What to produce: Even the shortest line counts, so transcribe all the data exactly.

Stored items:
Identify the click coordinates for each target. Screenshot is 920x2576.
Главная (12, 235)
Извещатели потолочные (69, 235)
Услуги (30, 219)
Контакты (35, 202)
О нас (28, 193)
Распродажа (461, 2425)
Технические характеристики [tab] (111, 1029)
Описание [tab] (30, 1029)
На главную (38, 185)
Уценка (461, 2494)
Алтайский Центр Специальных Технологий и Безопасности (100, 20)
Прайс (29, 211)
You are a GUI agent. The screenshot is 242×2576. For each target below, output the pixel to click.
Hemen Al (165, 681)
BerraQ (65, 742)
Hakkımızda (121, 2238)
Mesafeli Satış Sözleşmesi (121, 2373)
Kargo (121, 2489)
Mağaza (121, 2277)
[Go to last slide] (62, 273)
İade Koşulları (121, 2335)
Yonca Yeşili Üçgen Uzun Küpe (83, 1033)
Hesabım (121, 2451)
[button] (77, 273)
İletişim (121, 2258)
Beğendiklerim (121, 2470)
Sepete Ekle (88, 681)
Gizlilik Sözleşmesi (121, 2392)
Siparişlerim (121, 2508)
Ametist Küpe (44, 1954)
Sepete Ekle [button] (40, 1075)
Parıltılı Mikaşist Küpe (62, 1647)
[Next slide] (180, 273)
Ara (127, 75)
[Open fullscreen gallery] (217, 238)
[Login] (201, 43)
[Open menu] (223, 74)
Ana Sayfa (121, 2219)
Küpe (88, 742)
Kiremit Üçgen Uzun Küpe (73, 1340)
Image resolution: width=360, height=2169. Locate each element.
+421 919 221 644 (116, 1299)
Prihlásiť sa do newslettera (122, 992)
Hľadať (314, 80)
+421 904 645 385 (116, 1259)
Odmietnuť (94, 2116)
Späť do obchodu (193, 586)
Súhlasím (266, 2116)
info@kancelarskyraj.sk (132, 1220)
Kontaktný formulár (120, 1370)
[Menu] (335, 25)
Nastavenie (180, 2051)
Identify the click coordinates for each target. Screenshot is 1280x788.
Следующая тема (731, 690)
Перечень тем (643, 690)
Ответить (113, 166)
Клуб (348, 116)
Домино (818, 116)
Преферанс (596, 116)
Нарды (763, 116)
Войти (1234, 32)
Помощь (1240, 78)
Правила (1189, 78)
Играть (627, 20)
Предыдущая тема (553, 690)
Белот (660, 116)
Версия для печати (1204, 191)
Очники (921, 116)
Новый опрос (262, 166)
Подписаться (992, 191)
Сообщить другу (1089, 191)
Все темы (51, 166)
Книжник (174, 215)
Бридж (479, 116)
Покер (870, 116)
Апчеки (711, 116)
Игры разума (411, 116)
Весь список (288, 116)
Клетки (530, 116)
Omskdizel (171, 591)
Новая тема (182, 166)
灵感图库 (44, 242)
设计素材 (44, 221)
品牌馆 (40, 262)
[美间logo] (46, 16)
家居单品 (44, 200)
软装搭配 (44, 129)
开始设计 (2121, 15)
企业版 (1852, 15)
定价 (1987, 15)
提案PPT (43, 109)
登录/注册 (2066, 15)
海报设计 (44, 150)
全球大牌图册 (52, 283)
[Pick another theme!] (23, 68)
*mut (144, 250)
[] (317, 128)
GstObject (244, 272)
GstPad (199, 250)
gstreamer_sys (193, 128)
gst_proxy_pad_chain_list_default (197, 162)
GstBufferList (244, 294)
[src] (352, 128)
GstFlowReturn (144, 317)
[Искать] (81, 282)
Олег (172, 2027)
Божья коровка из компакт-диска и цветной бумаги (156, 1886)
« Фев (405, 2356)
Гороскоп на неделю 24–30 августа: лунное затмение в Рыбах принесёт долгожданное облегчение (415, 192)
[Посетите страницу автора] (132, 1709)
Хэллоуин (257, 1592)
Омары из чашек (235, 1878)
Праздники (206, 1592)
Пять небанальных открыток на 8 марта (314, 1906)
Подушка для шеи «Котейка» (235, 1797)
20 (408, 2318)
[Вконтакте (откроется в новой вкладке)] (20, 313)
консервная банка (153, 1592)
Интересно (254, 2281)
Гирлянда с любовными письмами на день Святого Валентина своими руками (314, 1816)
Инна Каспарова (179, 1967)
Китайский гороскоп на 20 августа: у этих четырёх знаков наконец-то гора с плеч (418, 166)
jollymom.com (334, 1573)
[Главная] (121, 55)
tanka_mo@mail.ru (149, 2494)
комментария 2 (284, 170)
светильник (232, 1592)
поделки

Solution to the problem:
Identify the click coordinates for each target. Screenshot is 920x2576.
Главная (12, 235)
Извещатели потолочные (69, 235)
Услуги (30, 219)
Контакты (35, 202)
О нас (28, 193)
Распродажа (461, 2425)
Технические характеристики [tab] (111, 1029)
Описание [tab] (30, 1029)
На главную (38, 185)
Уценка (461, 2494)
Алтайский Центр Специальных Технологий и Безопасности (100, 20)
Прайс (29, 211)
You are a GUI agent. The screenshot is 242×2576. For each target below, output the pixel to click.
Hemen Al (165, 681)
BerraQ (65, 742)
Hakkımızda (121, 2238)
Mesafeli Satış Sözleşmesi (121, 2373)
Kargo (121, 2489)
Mağaza (121, 2277)
[Go to last slide] (62, 273)
İade Koşulları (121, 2335)
Yonca Yeşili Üçgen Uzun Küpe (83, 1033)
Hesabım (121, 2451)
[button] (77, 273)
İletişim (121, 2258)
Beğendiklerim (121, 2470)
Sepete Ekle (88, 681)
Gizlilik Sözleşmesi (121, 2392)
Siparişlerim (121, 2508)
Ametist Küpe (44, 1954)
Sepete Ekle [button] (40, 1075)
Parıltılı Mikaşist Küpe (62, 1647)
[Next slide] (180, 273)
Ara (127, 75)
[Open fullscreen gallery] (217, 238)
[Login] (201, 43)
[Open menu] (223, 74)
Ana Sayfa (121, 2219)
Küpe (88, 742)
Kiremit Üçgen Uzun Küpe (73, 1340)
Image resolution: width=360, height=2169. Locate each element.
+421 919 221 644 (116, 1299)
Prihlásiť sa do newslettera (122, 992)
Hľadať (314, 80)
+421 904 645 385 (116, 1259)
Odmietnuť (94, 2116)
Späť do obchodu (193, 586)
Súhlasím (266, 2116)
info@kancelarskyraj.sk (132, 1220)
Kontaktný formulár (120, 1370)
[Menu] (335, 25)
Nastavenie (180, 2051)
Identify the click coordinates for each target. Screenshot is 1280x788.
Следующая тема (731, 690)
Перечень тем (643, 690)
Ответить (113, 166)
Клуб (348, 116)
Домино (818, 116)
Преферанс (596, 116)
Нарды (763, 116)
Войти (1234, 32)
Помощь (1240, 78)
Правила (1189, 78)
Играть (627, 20)
Предыдущая тема (553, 690)
Белот (660, 116)
Версия для печати (1204, 191)
Очники (921, 116)
Новый опрос (262, 166)
Подписаться (992, 191)
Сообщить другу (1089, 191)
Все темы (51, 166)
Книжник (174, 215)
Бридж (479, 116)
Покер (870, 116)
Апчеки (711, 116)
Игры разума (411, 116)
Весь список (288, 116)
Клетки (530, 116)
Omskdizel (171, 591)
Новая тема (182, 166)
灵感图库 (44, 242)
设计素材 (44, 221)
品牌馆 (40, 262)
[美间logo] (46, 16)
家居单品 (44, 200)
软装搭配 (44, 129)
开始设计 (2121, 15)
企业版 (1852, 15)
定价 (1987, 15)
提案PPT (43, 109)
登录/注册 (2066, 15)
海报设计 (44, 150)
全球大牌图册 (52, 283)
[Pick another theme!] (23, 68)
*mut (144, 250)
[] (317, 128)
GstObject (244, 272)
GstPad (199, 250)
gstreamer_sys (193, 128)
gst_proxy_pad_chain_list_default (197, 162)
GstBufferList (244, 294)
[src] (352, 128)
GstFlowReturn (144, 317)
[Искать] (81, 282)
Олег (172, 2027)
Божья коровка из компакт-диска и цветной бумаги (156, 1886)
« Фев (405, 2356)
Гороскоп на неделю 24–30 августа: лунное затмение в Рыбах принесёт долгожданное облегчение (415, 192)
[Посетите страницу автора] (132, 1709)
Хэллоуин (257, 1592)
Омары из чашек (235, 1878)
Праздники (206, 1592)
Пять небанальных открыток на 8 марта (314, 1906)
Подушка для шеи «Котейка» (235, 1797)
20 (408, 2318)
[Вконтакте (откроется в новой вкладке)] (20, 313)
консервная банка (153, 1592)
Интересно (254, 2281)
Гирлянда с любовными письмами на день Святого Валентина своими руками (314, 1816)
Инна Каспарова (179, 1967)
Китайский гороскоп на 20 августа: у этих четырёх знаков наконец-то гора с плеч (418, 166)
jollymom.com (334, 1573)
[Главная] (121, 55)
tanka_mo@mail.ru (149, 2494)
комментария 2 (284, 170)
светильник (232, 1592)
поделки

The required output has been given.